Des combattants présumés des ADF ont mené, dans la soirée du mardi 23 juin 2026, une incursion dans les localités de Sakomi et Mapiki, situées à l’est de Tenambo, dans la ville d’Oïcha, en territoire de Beni, au Nord-Kivu.
Selon plusieurs témoignages recueillis sur place, les assaillants se seraient répartis en petits groupes afin de s’infiltrer discrètement dans la zone après avoir contourné certaines positions des Forces armées de la République démocratique du Congo (FARDC).
Des sources locales indiquent que les rebelles ont proféré des menaces à l’encontre des habitants avant d’emporter quelques bêtes, notamment des chèvres et un mouton appartenant à un résident de la place.
Aucun décès n’a toutefois été enregistré lors de cette incursion.
Un habitant ayant échappé aux assaillants affirme que ces derniers semblaient être à la recherche de vivres. D’autres témoins rapportent qu’ils s’exprimaient en plusieurs langues, notamment en kiswahili, en kinande et en lingala. Certains auraient même déclaré être venus sensibiliser la population au paiement de jetons liés à l’exploitation des champs et des parcelles.
L’intervention rapide des FARDC et des services de sécurité a permis de mettre en échec cette tentative d’infiltration, selon plusieurs sources locales.

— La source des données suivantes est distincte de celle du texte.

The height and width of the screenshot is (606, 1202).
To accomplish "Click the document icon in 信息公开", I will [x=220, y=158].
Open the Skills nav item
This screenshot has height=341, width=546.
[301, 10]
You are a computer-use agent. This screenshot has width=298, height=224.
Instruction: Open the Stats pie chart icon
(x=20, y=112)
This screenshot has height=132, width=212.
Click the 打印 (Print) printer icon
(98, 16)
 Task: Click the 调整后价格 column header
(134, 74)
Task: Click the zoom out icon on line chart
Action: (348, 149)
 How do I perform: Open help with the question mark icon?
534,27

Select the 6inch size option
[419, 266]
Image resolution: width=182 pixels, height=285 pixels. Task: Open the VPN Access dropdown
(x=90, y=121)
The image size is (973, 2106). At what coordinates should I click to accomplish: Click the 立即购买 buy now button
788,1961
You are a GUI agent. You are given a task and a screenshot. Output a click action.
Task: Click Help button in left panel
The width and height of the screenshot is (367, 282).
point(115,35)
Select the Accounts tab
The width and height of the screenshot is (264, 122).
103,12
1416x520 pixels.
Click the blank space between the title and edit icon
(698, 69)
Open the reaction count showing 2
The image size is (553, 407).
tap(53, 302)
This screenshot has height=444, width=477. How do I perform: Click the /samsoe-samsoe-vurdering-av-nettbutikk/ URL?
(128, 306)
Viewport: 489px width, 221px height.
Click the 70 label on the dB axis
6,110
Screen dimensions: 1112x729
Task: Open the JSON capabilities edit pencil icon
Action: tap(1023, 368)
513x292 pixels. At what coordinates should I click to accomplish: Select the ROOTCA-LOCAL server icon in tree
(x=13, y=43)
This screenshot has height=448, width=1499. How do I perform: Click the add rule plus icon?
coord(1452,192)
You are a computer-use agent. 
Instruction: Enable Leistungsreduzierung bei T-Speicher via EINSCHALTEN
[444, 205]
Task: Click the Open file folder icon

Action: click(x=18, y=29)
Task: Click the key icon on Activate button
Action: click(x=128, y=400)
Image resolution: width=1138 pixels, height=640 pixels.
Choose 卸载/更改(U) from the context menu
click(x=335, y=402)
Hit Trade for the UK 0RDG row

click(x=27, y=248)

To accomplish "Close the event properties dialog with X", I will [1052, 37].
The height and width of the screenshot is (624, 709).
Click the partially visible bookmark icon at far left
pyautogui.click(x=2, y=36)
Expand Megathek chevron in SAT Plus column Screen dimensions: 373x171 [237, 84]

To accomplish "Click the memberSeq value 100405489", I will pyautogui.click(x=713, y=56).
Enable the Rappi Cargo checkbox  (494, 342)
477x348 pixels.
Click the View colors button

Malgré cette riposte, la psychose s’est rapidement installée au sein de la population, poussant plusieurs ménages à se déplacer vers des zones jugées plus sûres.
Cette nouvelle alerte sécuritaire intervient quelques jours seulement après la libération d’un jeune garçon, Omari Biamungu, qui avait été enlevé lors de l’embuscade survenue dimanche dernier au PK13, sur l’axe Oïcha–Mbau.
Face à la persistance de la menace des groupes armés dans la région, les habitants appellent les autorités à renforcer les dispositifs sécuritaires afin de prévenir de nouvelles incursions et de restaurer un climat de confiance au sein des communautés locales.